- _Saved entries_
>>>
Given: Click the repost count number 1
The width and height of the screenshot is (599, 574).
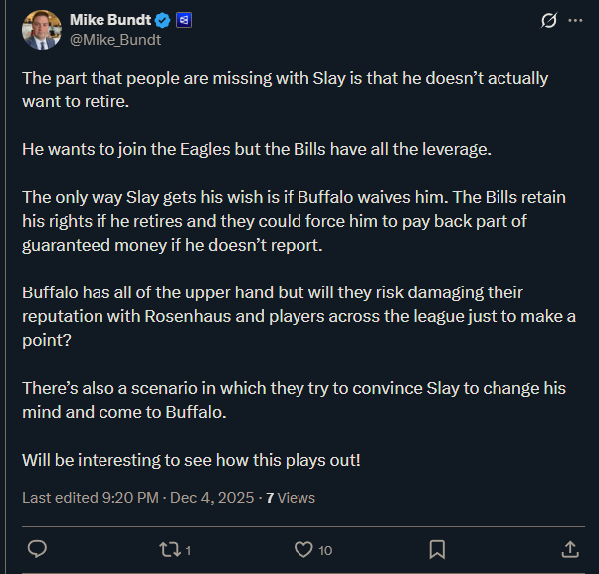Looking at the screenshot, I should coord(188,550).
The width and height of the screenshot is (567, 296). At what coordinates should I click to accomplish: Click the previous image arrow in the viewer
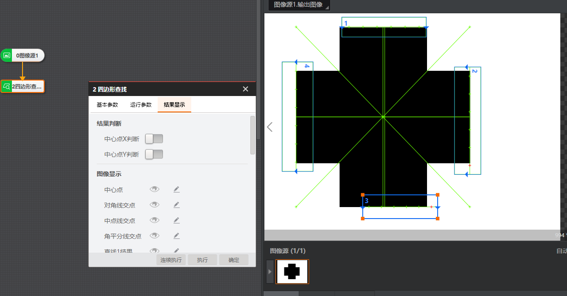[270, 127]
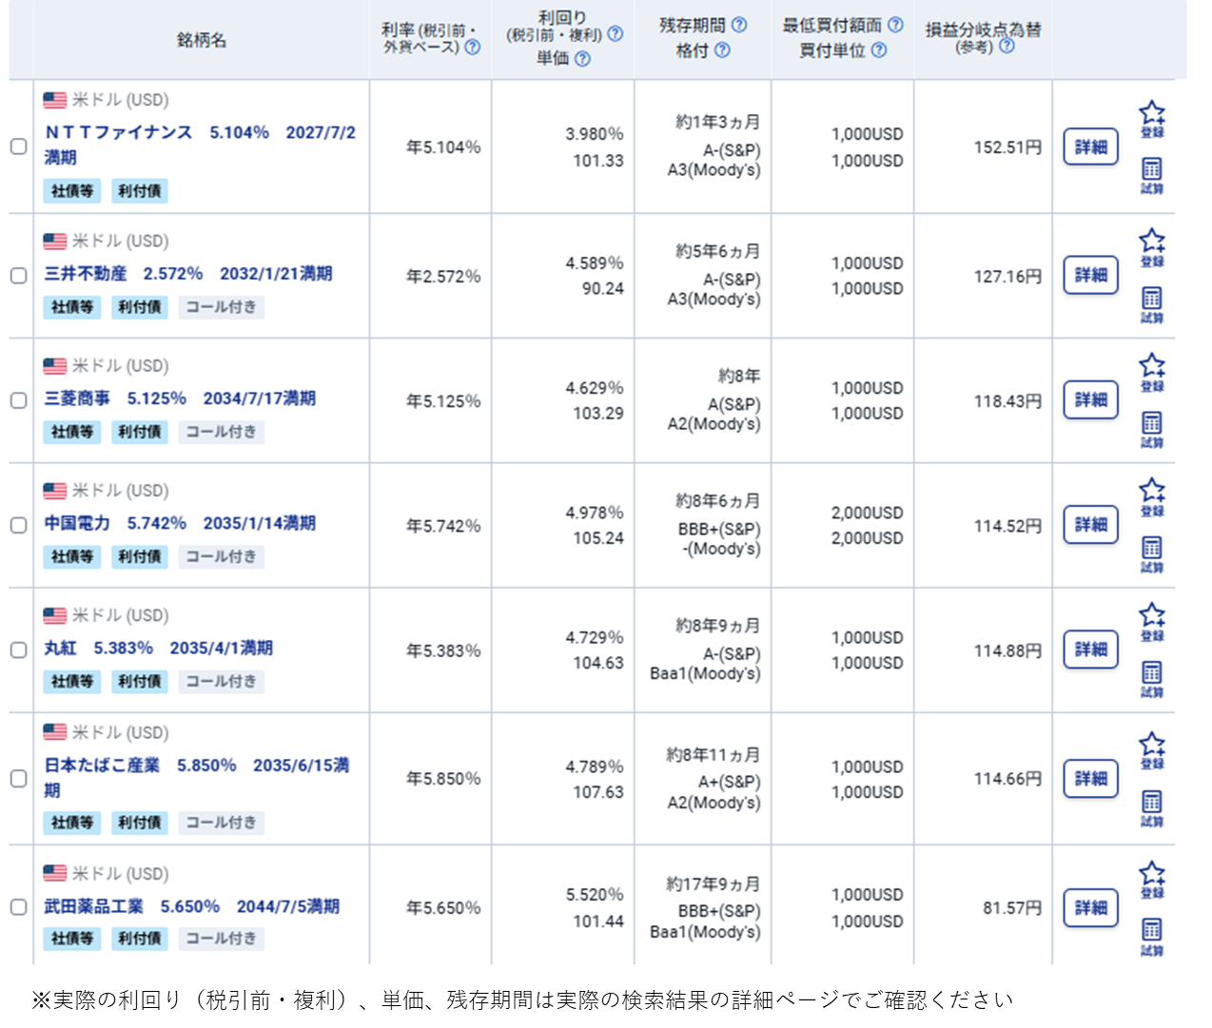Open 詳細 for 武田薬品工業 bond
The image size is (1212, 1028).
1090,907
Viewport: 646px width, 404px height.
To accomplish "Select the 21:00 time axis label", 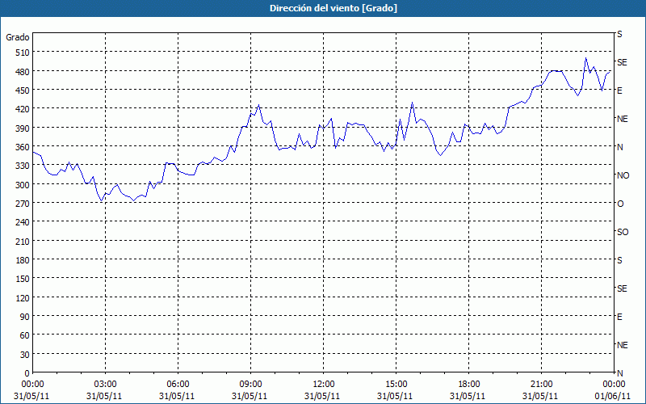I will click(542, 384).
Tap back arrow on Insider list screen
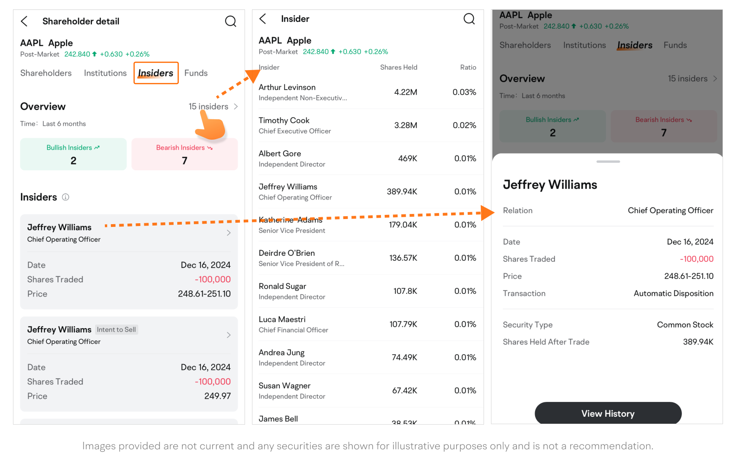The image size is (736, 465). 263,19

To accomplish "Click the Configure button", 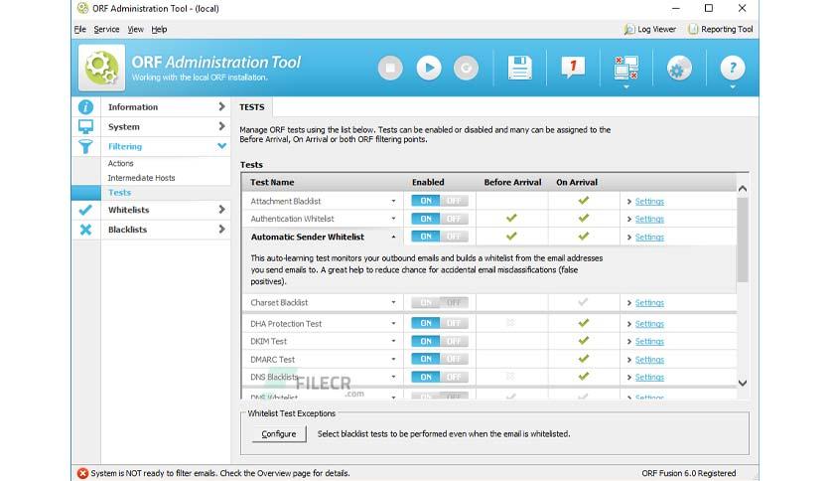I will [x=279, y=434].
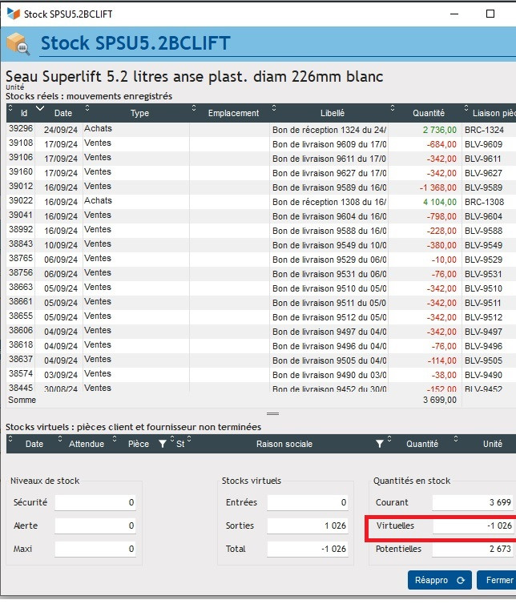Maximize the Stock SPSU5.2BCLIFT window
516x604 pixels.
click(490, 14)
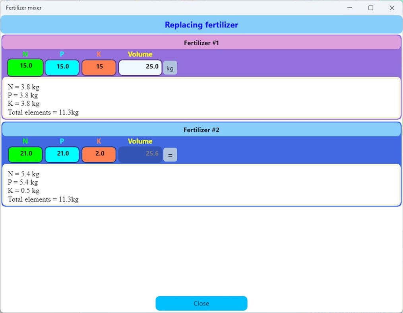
<<<
- _WHAT TO DO_
Your answer must be an exact copy of the lines from the start of the entries through the line with "Viewport: 646px width, 404px height.", with no pictures.

- _FINAL ANSWER_
Given: Click the repost count number 1
The width and height of the screenshot is (599, 574).
Looking at the screenshot, I should coord(188,550).
The width and height of the screenshot is (567, 296). At what coordinates should I click to accomplish: Click the previous image arrow in the viewer
[270, 127]
Open 詳細 for 武田薬品工業 bond
The image size is (1212, 1028).
1090,907
Viewport: 646px width, 404px height.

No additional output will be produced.